> **TASK TO CARRY OUT**:
Starting from the line that contains "This screenshot has height=437, width=628.", reproduce each line exactly through the end of the material, and include no other lines.
------------------------------
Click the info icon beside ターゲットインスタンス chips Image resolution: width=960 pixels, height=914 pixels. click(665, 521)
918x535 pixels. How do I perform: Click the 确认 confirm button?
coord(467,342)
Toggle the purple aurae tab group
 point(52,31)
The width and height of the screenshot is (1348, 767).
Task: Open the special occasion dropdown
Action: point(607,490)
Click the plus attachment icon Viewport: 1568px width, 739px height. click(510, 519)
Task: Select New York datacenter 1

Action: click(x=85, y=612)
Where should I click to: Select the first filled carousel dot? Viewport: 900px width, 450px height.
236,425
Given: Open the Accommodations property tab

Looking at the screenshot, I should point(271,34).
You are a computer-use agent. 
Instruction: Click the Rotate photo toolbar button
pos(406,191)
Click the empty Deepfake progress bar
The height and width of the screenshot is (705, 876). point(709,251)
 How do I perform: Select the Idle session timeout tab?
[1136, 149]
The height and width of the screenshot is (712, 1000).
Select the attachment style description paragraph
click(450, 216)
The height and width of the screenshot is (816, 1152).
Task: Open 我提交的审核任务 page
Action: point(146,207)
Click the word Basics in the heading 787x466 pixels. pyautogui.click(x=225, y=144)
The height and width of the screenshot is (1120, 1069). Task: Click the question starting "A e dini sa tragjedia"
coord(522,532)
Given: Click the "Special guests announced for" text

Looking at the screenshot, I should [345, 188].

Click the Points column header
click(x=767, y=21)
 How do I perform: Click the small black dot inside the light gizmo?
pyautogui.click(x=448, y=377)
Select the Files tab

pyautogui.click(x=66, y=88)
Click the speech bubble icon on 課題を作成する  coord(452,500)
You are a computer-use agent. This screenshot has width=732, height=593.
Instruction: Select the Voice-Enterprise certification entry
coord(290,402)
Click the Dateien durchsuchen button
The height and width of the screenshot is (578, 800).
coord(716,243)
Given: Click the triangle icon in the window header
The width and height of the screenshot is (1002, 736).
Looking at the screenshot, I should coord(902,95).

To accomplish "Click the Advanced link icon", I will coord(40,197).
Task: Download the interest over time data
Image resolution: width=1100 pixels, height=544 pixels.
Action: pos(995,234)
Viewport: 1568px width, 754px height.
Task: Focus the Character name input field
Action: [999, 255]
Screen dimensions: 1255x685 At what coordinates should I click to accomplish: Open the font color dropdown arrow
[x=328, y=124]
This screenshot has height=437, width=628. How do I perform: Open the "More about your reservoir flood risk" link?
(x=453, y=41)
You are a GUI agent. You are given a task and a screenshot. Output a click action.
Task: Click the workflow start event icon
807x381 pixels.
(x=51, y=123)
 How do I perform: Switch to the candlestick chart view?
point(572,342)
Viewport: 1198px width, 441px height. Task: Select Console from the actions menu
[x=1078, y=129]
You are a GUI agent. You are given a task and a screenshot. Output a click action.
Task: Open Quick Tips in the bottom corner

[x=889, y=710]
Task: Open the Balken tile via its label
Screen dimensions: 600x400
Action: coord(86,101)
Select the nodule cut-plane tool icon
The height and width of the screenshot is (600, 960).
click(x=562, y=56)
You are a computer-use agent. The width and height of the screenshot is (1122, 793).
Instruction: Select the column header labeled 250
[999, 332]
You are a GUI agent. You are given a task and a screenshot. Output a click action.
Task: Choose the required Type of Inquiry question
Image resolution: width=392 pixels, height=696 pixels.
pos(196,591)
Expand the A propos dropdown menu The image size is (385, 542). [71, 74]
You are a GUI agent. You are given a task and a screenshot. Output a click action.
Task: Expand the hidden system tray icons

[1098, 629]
------------------------------
> **YOUR RESPONSE**:
This screenshot has height=437, width=628. How do I perform: Open the "More about your reservoir flood risk" link?
(x=453, y=41)
You are a GUI agent. You are given a task and a screenshot. Output a click action.
Task: Click the workflow start event icon
807x381 pixels.
(x=51, y=123)
 How do I perform: Switch to the candlestick chart view?
point(572,342)
Viewport: 1198px width, 441px height. Task: Select Console from the actions menu
[x=1078, y=129]
You are a GUI agent. You are given a task and a screenshot. Output a click action.
Task: Open Quick Tips in the bottom corner

[x=889, y=710]
Task: Open the Balken tile via its label
Screen dimensions: 600x400
Action: coord(86,101)
Select the nodule cut-plane tool icon
The height and width of the screenshot is (600, 960).
click(x=562, y=56)
You are a computer-use agent. The width and height of the screenshot is (1122, 793).
Instruction: Select the column header labeled 250
[999, 332]
You are a GUI agent. You are given a task and a screenshot. Output a click action.
Task: Choose the required Type of Inquiry question
Image resolution: width=392 pixels, height=696 pixels.
pos(196,591)
Expand the A propos dropdown menu The image size is (385, 542). [71, 74]
You are a GUI agent. You are given a task and a screenshot. Output a click action.
Task: Expand the hidden system tray icons

[1098, 629]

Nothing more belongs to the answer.